§ Work request
If a line includes "Technical", copy it out of the entries.

____________________

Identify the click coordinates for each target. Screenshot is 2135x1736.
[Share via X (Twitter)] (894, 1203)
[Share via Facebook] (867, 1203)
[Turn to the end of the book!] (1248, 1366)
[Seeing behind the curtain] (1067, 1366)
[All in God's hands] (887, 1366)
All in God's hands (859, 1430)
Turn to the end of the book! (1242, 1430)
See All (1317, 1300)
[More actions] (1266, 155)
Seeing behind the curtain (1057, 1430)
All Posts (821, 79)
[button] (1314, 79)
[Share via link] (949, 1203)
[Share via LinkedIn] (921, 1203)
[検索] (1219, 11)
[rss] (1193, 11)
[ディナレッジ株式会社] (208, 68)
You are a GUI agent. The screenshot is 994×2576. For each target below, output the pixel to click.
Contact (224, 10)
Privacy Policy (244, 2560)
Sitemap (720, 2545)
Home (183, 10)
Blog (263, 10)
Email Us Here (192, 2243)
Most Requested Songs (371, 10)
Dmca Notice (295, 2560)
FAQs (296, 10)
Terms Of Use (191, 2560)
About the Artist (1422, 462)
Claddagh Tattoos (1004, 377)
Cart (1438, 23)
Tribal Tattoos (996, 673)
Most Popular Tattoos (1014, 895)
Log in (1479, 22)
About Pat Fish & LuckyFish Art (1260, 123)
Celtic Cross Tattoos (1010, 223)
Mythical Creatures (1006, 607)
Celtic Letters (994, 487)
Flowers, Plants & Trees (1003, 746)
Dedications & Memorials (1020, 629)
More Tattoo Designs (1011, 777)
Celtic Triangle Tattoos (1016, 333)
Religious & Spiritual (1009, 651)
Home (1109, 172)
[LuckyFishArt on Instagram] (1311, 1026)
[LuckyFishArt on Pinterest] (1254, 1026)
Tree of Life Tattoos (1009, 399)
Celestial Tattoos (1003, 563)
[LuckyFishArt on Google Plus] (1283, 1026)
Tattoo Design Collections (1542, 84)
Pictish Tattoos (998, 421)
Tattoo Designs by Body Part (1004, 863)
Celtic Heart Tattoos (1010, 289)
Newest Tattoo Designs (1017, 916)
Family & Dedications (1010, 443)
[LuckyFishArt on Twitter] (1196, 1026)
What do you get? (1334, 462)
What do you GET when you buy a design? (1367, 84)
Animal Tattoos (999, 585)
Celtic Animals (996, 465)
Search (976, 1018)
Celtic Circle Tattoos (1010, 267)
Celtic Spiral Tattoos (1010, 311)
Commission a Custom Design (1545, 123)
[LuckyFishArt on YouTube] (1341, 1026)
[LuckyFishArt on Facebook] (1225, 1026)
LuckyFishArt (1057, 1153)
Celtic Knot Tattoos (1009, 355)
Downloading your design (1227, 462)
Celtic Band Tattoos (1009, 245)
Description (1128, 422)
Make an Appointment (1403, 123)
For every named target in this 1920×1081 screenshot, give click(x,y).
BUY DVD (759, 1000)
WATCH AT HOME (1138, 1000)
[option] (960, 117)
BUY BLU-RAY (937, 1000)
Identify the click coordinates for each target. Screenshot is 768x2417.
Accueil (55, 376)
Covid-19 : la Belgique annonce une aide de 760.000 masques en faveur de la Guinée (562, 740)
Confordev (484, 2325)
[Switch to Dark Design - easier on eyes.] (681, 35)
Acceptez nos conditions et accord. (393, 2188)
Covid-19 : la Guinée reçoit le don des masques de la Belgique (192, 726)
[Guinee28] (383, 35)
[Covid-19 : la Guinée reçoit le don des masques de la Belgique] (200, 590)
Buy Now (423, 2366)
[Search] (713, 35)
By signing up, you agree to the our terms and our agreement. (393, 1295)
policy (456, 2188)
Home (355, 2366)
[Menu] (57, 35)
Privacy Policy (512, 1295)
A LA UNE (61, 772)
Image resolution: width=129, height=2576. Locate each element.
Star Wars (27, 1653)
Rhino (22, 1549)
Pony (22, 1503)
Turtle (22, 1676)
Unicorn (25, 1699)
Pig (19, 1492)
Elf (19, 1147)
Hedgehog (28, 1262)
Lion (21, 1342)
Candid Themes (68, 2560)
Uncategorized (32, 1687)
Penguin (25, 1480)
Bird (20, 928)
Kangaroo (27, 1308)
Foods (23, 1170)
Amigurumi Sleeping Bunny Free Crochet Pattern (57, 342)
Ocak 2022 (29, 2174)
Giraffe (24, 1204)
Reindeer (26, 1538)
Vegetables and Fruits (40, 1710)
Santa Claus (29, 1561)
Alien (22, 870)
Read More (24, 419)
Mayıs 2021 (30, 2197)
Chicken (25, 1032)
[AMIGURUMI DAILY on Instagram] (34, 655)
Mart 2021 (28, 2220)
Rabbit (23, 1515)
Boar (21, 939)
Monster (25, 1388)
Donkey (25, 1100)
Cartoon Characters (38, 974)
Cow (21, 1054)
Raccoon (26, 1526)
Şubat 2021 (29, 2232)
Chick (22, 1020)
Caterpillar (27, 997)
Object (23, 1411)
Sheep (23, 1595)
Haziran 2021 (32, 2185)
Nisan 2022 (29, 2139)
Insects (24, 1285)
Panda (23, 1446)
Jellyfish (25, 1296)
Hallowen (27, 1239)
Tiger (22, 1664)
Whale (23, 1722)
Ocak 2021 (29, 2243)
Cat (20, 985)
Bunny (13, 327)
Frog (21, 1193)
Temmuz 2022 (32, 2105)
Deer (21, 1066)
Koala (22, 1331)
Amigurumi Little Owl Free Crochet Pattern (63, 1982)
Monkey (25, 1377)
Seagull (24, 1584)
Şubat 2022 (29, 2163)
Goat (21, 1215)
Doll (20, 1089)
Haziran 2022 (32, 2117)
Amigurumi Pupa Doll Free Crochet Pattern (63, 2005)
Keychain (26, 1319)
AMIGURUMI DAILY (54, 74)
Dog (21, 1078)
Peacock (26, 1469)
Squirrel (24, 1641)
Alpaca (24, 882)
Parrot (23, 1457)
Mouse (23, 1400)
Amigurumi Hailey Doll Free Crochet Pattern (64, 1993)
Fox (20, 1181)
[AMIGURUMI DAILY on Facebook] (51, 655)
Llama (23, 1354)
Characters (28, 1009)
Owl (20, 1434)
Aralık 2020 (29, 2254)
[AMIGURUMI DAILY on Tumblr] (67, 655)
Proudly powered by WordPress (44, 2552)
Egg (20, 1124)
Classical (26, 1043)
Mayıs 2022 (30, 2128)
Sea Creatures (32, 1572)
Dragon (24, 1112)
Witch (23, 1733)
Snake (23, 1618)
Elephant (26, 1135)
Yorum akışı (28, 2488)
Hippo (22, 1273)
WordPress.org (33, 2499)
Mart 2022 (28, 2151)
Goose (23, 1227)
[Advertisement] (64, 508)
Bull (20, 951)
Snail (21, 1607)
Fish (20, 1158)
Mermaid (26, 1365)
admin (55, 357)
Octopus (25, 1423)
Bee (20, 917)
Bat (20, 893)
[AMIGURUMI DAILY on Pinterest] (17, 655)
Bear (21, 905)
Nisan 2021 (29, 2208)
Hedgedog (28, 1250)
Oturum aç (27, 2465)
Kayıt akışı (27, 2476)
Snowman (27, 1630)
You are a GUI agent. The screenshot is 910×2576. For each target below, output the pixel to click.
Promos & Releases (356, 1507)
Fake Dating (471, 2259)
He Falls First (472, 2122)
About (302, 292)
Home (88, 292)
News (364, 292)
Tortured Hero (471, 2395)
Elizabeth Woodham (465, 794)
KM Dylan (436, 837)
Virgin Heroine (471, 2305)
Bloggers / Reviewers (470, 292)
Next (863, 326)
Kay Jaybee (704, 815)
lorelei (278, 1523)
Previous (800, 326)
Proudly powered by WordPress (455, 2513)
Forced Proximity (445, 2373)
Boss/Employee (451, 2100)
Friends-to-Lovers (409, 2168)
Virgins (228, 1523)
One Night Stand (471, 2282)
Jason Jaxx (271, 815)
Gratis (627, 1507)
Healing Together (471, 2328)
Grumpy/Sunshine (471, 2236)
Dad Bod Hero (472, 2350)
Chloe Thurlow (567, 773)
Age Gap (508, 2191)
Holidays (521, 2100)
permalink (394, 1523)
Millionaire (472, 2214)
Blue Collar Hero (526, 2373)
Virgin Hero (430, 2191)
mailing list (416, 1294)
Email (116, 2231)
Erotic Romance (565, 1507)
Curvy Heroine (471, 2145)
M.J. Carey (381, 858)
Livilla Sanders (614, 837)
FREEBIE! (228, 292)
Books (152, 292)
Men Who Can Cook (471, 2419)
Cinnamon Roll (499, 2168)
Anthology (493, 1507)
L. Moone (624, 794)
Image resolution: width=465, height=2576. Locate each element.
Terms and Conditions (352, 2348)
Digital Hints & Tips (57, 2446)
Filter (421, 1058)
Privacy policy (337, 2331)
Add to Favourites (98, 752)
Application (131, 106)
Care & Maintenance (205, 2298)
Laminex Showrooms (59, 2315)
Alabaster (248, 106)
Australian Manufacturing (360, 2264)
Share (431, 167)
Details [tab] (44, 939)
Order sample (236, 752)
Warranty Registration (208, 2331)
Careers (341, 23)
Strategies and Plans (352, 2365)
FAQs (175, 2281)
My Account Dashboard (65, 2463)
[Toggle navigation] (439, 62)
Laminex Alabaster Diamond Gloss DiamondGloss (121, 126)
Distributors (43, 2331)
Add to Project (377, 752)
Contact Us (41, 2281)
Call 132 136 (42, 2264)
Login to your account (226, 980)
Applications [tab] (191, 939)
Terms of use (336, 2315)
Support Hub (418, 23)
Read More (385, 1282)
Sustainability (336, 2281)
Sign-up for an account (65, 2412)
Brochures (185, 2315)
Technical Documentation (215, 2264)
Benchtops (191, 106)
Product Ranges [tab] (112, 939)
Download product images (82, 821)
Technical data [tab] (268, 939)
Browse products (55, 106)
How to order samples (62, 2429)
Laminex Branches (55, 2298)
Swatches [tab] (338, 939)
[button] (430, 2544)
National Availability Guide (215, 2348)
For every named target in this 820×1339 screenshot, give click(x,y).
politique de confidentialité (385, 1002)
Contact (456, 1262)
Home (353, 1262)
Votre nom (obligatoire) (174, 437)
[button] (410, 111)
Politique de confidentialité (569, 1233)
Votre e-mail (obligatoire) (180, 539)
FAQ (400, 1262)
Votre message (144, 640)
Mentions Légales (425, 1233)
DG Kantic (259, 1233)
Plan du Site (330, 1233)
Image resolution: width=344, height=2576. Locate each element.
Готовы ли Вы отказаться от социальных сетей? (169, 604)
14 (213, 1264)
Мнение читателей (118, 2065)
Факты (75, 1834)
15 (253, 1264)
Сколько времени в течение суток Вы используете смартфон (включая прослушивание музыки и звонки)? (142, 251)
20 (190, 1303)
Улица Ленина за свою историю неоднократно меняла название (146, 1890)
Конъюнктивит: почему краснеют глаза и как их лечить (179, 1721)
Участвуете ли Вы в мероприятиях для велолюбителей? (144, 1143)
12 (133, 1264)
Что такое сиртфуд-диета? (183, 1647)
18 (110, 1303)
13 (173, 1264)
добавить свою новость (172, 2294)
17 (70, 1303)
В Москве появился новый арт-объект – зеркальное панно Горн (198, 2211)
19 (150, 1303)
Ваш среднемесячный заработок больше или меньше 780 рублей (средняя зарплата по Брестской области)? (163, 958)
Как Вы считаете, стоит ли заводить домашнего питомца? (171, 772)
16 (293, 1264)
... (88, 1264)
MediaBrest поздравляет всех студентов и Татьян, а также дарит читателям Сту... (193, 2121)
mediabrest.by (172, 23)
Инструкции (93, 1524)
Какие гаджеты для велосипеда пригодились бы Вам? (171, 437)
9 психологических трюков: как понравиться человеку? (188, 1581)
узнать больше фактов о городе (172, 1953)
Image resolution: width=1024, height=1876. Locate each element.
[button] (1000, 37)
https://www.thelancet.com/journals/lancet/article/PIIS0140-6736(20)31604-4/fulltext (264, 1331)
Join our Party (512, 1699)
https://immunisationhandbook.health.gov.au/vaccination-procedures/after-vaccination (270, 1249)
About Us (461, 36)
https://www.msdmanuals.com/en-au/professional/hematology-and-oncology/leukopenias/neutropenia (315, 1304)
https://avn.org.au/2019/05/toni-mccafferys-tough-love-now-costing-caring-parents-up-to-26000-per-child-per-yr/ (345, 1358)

____________________

§ Output of the exercise
Technical Documentation (215, 2264)
Technical data [tab] (268, 939)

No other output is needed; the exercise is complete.